A deterministic statistical machine27 Aug 2012
As Roger pointed out the most recent batch of Y Combinator startups included a bunch of data-focused companies. One of these companies, StatWing, is a web-based tool for data analysis that looks like an improvement on SPSS with more plain text, more visualization, and a lot of the technical statistical details “under the hood”. I first read about StatWing on TechCrunch, where the title, “How Statwing Makes It Easier To Ask Questions About Data So You Don’t Have To Hire a Statistical Wizard”.
StatWing looks super user-friendly and the idea of democratizing statistical analysis so more people can access these ideas is something that appeals to me. But, as one of the aforementioned statistical wizards, this had me freaked out for a minute. Once I looked at the software though, I realized it suffers from the same problem that most “user-friendly” statistical software suffers from. It makes it really easy to screw up a data analysis. It will tell you when something is significant and if you don’t like that it isn’t, you can keep slicing and dicing the data until it is. The key issue behind getting insight from data is knowing when you are fooling yourself with confounders, or small effect sizes, or overfitting. StatWing looks like an improvement on the UI experience of data analysis, but it won’t prevent false positives that plague science and cost business big $$.

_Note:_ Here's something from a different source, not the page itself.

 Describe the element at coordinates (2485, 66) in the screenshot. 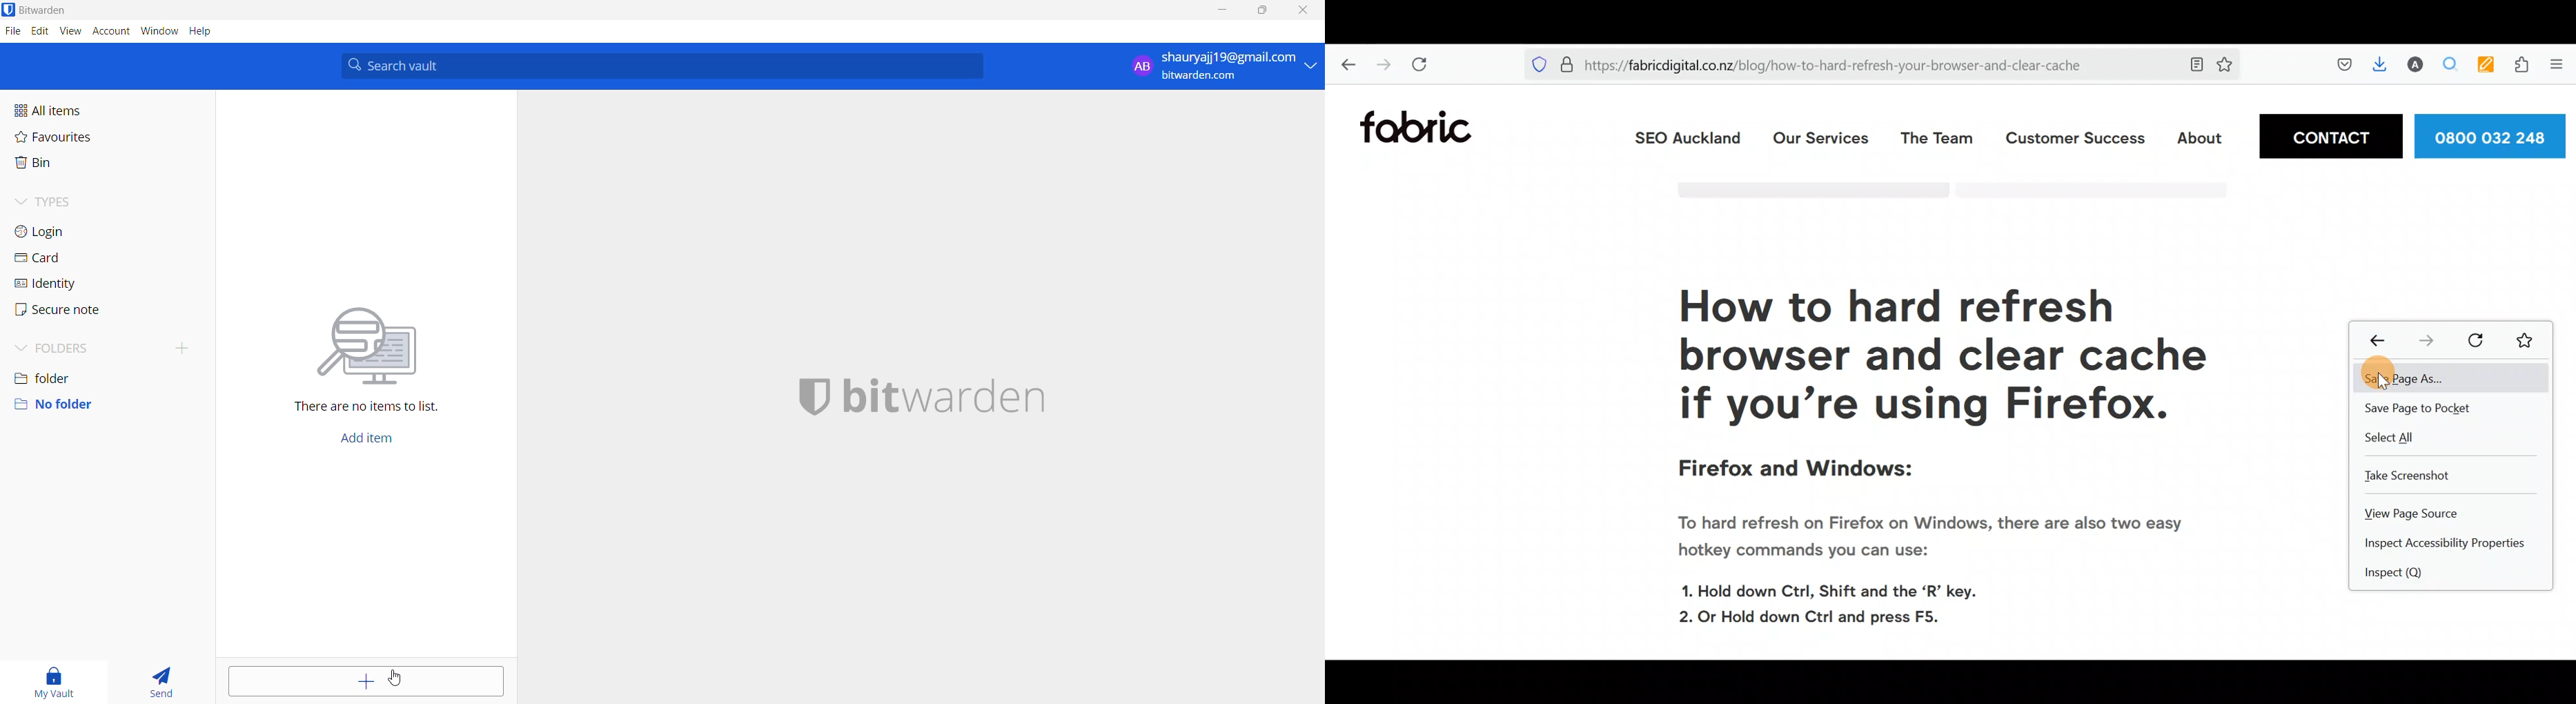

I see `Multi keyword highlighter` at that location.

So I started thinking about what kind of software would prevent these sort of problems while still being accessible to a big audience. My idea is a “deterministic statistical machine”. Here is how it works, you input a data set and then specify the question you are asking (is variable Y related to variable X? can i predict Z from W?) then, depending on your question, it uses a deterministic set of methods to analyze the data. Say regression for inference, linear discriminant analysis for prediction, etc. But the method is fixed and deterministic for each question. It also performs a pre-specified set of checks for outliers, confounders, missing data, maybe even data fudging. It generates a report with a markdown tool and then immediately publishes the result to figshare.
The advantage is that people can get their data-related questions answered using a standard tool. It does a lot of the “heavy lifting” in checking for potential problems and produces nice reports. But it is a deterministic algorithm for analysis so overfitting, fudging the analysis, etc. are harder. By publishing all reports to figshare, it makes it even harder to fudge the data. If you fiddle with the data to try to get a result you want, there will be a “multiple testing paper trail” following you around.
The DSM should be a web service that is easy to use. Anybody want to build it? Any suggestions for how to do it better?